Impact of antiretroviral resistance and virological failure on HIV-1 informational entropy.

Abstract

The present study investigated the relationship between genomic variability and resistance of HIV-1 sequences in protease (PR) and reverse transcriptase (RT) regions of the pol gene. In addition, we analysed the resistance among 651 individuals presenting antiretroviral virological failure, from 2009 to 2011, in the state of São Paulo, Brazil.
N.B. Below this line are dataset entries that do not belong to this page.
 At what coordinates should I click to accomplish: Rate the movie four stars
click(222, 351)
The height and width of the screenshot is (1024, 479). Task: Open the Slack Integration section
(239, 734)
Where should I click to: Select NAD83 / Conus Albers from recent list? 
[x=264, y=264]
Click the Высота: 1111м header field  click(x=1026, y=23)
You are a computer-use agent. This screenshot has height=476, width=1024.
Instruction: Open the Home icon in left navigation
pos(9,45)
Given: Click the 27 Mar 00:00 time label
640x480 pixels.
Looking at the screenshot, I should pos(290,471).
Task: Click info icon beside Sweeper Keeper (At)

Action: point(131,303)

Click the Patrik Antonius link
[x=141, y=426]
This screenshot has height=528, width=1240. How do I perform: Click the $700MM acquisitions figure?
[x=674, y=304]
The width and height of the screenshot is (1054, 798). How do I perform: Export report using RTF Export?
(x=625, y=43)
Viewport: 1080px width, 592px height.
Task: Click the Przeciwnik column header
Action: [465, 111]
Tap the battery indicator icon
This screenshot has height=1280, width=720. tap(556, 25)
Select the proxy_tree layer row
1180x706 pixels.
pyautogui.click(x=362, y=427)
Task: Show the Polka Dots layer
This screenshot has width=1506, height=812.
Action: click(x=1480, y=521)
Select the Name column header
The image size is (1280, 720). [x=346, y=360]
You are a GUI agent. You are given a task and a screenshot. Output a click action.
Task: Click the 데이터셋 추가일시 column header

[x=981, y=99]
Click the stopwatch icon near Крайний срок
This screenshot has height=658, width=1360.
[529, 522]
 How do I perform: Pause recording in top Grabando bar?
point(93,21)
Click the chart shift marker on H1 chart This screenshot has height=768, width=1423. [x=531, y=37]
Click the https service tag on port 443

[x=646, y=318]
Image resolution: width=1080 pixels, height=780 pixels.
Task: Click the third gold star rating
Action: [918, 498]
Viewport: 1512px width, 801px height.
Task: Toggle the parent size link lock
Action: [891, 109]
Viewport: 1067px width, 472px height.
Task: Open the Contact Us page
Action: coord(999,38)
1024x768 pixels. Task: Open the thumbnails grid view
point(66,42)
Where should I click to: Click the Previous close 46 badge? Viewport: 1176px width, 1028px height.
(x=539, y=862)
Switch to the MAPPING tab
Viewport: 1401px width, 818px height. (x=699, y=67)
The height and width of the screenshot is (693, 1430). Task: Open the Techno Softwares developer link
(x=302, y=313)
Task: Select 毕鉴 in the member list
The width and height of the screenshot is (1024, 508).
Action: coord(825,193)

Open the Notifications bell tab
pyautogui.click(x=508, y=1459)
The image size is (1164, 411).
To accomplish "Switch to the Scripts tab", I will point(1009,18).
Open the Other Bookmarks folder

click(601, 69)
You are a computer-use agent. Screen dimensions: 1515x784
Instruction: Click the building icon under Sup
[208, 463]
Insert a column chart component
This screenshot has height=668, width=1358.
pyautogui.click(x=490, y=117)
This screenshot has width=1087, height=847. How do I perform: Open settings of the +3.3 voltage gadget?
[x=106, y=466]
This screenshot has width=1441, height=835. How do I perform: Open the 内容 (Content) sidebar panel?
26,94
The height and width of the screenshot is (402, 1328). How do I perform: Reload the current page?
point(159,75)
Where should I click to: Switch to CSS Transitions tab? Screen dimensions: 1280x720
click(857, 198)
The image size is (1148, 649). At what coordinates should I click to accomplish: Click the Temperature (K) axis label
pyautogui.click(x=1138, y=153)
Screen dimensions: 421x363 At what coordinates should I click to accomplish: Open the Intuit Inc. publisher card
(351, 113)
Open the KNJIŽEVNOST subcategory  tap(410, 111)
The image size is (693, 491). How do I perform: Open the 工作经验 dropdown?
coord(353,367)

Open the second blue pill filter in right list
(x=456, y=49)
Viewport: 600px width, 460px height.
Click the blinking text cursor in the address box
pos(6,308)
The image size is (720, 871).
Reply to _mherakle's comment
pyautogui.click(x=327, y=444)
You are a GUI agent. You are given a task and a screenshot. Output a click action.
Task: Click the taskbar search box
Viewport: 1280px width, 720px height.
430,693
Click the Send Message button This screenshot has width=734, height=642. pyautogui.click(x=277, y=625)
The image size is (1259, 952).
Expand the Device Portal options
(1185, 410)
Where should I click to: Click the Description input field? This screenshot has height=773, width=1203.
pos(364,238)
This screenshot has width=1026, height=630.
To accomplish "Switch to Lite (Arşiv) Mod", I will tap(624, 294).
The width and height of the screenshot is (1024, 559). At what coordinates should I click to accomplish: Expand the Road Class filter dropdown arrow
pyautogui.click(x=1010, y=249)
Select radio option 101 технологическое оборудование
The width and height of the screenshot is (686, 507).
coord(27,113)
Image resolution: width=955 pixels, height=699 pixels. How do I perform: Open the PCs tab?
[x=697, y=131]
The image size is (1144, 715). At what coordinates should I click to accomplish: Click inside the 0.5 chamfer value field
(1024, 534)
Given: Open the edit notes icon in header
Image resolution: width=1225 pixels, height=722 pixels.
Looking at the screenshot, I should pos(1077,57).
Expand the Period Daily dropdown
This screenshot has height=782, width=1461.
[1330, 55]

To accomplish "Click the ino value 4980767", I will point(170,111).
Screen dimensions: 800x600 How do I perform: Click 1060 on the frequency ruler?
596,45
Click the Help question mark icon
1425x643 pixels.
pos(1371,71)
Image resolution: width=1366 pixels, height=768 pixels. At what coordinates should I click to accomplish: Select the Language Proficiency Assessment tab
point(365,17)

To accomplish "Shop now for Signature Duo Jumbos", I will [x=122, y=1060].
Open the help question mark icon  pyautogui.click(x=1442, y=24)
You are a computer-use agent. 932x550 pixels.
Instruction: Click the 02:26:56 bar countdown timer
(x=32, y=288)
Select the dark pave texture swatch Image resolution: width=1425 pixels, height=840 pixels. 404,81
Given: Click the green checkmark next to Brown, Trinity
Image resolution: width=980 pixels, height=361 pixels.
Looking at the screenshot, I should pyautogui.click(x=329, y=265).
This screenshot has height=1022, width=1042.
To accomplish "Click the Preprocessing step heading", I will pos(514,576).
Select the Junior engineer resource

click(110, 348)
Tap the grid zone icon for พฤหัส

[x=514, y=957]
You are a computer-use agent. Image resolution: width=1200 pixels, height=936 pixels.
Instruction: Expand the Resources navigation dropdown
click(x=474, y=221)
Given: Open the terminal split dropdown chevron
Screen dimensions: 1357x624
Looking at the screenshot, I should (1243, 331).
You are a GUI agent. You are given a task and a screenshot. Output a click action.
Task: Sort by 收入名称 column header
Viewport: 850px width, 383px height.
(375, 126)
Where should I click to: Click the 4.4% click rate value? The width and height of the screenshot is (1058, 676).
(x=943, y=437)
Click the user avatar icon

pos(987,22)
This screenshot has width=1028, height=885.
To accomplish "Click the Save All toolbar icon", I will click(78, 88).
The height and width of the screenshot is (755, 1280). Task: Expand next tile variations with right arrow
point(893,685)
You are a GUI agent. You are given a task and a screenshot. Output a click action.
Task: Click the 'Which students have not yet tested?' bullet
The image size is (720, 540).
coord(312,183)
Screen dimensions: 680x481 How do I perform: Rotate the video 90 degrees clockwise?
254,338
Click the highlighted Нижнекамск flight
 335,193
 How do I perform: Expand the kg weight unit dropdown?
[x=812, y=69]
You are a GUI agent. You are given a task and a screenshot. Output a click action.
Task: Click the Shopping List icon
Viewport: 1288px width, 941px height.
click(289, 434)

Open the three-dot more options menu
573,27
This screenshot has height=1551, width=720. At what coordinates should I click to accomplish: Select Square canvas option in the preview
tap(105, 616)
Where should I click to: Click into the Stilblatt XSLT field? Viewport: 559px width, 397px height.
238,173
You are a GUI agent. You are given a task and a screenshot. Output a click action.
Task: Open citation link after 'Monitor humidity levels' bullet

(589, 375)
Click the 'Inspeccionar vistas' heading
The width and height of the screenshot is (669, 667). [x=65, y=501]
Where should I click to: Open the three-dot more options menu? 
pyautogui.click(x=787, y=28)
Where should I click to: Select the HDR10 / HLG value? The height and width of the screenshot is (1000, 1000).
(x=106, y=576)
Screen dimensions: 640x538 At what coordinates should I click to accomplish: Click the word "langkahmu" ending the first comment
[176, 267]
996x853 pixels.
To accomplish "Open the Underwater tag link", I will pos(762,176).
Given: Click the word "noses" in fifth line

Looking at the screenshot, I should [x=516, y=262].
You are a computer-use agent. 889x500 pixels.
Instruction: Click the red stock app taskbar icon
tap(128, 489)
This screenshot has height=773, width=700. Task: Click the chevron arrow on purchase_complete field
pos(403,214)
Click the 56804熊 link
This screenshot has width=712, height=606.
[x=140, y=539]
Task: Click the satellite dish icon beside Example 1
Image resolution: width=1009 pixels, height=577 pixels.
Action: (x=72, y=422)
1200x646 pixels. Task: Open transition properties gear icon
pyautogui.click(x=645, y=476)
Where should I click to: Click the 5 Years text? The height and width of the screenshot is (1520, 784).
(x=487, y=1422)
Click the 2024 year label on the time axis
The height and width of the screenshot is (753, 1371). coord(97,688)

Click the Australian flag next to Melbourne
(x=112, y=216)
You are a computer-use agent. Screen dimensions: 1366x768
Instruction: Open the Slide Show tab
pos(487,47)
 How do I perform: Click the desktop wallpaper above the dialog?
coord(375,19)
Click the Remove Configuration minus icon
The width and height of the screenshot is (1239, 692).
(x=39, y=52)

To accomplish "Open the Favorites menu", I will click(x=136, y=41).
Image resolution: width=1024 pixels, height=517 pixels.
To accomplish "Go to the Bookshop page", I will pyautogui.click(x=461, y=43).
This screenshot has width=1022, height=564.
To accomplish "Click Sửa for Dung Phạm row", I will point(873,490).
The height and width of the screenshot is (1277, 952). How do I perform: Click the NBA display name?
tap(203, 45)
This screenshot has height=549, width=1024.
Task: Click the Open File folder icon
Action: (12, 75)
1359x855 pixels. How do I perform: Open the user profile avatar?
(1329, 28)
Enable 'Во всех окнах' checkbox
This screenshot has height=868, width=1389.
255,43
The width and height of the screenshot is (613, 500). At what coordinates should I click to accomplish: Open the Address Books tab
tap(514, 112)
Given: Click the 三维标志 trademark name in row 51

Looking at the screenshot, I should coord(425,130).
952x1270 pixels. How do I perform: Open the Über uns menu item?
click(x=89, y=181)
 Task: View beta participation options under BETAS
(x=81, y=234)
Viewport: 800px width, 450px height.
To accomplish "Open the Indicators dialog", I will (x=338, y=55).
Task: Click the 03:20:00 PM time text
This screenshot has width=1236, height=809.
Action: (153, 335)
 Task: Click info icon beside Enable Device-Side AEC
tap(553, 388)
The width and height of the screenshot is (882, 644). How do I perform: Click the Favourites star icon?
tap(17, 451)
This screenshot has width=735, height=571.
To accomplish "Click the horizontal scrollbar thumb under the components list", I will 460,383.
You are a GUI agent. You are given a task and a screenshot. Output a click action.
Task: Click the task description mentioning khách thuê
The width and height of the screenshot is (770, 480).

The genomic variability was quantified by using informational entropy methods and the relationship between resistance and replicative fitness, as inferred by the residual viral load and CD4+ T cell count. The number of antiretroviral schemes is related to the number of resistance mutations in the HIV-1 PR (α = 0.2511, P = 0.0003, R2 = 0.8672) and the RT (α = 0.7892, P = 0.0001, R2 = 0.9141). Increased informational entropy rate is related to lower levels of HIV-1 viral loads (α = -0.0121, P = 0.0471, R2 = 0.7923), lower levels of CD4+ T cell counts (α = -0.0120, P = 0.0335, R2 = 0.8221) and a higher number of antiretroviral resistance-related mutations. Less organized HIV genomes as inferred by higher levels of informational entropy relate to less competent host immune systems, lower levels of HIV replication and HIV genetic evolution as a consequence of antiretroviral resistance.